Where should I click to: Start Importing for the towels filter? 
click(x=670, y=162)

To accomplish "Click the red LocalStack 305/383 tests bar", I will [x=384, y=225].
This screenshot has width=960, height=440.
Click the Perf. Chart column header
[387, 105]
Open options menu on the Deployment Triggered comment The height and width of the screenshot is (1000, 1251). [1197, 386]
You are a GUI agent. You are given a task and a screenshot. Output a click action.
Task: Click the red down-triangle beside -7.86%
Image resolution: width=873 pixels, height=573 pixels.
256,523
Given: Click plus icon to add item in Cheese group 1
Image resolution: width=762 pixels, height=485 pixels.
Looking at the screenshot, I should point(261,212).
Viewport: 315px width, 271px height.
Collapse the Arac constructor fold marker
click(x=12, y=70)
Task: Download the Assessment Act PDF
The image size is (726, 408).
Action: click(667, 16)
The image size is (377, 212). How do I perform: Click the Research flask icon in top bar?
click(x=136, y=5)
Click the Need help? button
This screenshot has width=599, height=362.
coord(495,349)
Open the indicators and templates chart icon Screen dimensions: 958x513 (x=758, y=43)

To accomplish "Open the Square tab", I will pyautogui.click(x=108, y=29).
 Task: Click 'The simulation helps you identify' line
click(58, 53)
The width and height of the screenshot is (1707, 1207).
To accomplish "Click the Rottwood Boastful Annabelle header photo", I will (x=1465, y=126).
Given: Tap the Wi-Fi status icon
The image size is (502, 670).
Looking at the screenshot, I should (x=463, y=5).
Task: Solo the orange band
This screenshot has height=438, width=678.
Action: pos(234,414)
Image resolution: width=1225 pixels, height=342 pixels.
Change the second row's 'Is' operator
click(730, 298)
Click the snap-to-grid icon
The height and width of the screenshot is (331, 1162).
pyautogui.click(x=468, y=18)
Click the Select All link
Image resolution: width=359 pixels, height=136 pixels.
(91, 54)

┄┄┄┄┄┄┄┄┄┄┄┄┄┄┄┄┄┄┄┄

■ **Set task**
Copy out every one of the rows above, word for word, with nothing changed or left out.

■ **Task result**
Where should I click to: Start Importing for the towels filter? 
click(x=670, y=162)

To accomplish "Click the red LocalStack 305/383 tests bar", I will [x=384, y=225].
This screenshot has width=960, height=440.
Click the Perf. Chart column header
[387, 105]
Open options menu on the Deployment Triggered comment The height and width of the screenshot is (1000, 1251). [1197, 386]
You are a GUI agent. You are given a task and a screenshot. Output a click action.
Task: Click the red down-triangle beside -7.86%
Image resolution: width=873 pixels, height=573 pixels.
256,523
Given: Click plus icon to add item in Cheese group 1
Image resolution: width=762 pixels, height=485 pixels.
Looking at the screenshot, I should point(261,212).
Viewport: 315px width, 271px height.
Collapse the Arac constructor fold marker
click(x=12, y=70)
Task: Download the Assessment Act PDF
The image size is (726, 408).
Action: click(667, 16)
The image size is (377, 212). How do I perform: Click the Research flask icon in top bar?
click(x=136, y=5)
Click the Need help? button
This screenshot has width=599, height=362.
coord(495,349)
Open the indicators and templates chart icon Screen dimensions: 958x513 (x=758, y=43)

To accomplish "Open the Square tab", I will pyautogui.click(x=108, y=29).
 Task: Click 'The simulation helps you identify' line
click(58, 53)
The width and height of the screenshot is (1707, 1207).
To accomplish "Click the Rottwood Boastful Annabelle header photo", I will (x=1465, y=126).
Given: Tap the Wi-Fi status icon
The image size is (502, 670).
Looking at the screenshot, I should (x=463, y=5).
Task: Solo the orange band
This screenshot has height=438, width=678.
Action: pos(234,414)
Image resolution: width=1225 pixels, height=342 pixels.
Change the second row's 'Is' operator
click(730, 298)
Click the snap-to-grid icon
The height and width of the screenshot is (331, 1162).
pyautogui.click(x=468, y=18)
Click the Select All link
Image resolution: width=359 pixels, height=136 pixels.
(91, 54)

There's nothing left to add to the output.